Tener un amigo verdadero es más que un privilegio, una bendición. Saber que con ellos no necesitas esconderte detrás de una pose, que puedes ser tú mismo, charlar, llorar o reírte de ti,  y que el compromiso asumido en favor de la amistad se convertirá en una barrera en la que podrás refugiarte.

Group of young people together outdoors in urban background

La riqueza más valiosa es un buen amigo que responda con fidelidad. Leales son los amigos que son nobles y no critican, ni murmuran, que no traicionan una confidencia personal, que son veraces. Son verdaderos amigos quienes defienden el interés y el buen nombre de sus amigos, que hablan claro, son francos y objetivos al corregir a quien se equivoca.

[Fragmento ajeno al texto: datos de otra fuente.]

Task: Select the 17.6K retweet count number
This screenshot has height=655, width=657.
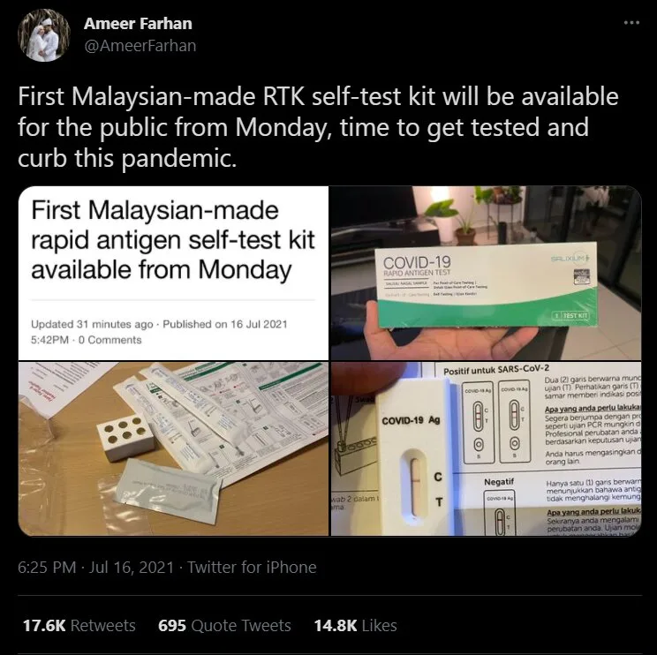Action: pos(44,625)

No es suficiente un día para celebrar la magia de este sentimiento maravilloso que se refiere a la amistad; una cualidad intrínseca del ser humano que, lamentablemente, a veces es utilizada con el único fin de buscar ventajas. La amistad sincera es más que una cadena de afectos e intereses en común; es dar sin esperar a cambio, es una filosofía de servicio, es amar sin reservas, es ser agradecido.

“El agradecimiento es el más efímero de los sentimientos humanos”, reza un refrán popular, y con mucha frecuencia parece tener razón. La gratitud solo es propia de los verdaderos amigos.

Te invito a que aprovechemos este mes de febrero, que ha sido declarado el tiempo del amor y la amistad, para agradecer a esas personas especiales por el tiempo que comparten con nosotros. Por las carcajadas y las lágrimas, por la fidelidad, por los sueños y aventuras.

Que la rutina y la seguridad no se conviertan en un enemigo mortal. La amistad se cultiva cada día, pone a prueba la generosidad y la paciencia. No somos perfectos, somos humanos, y ser sociables es parte de nuestra esencia, pero saber escoger a los amigos es una decisión de sabios.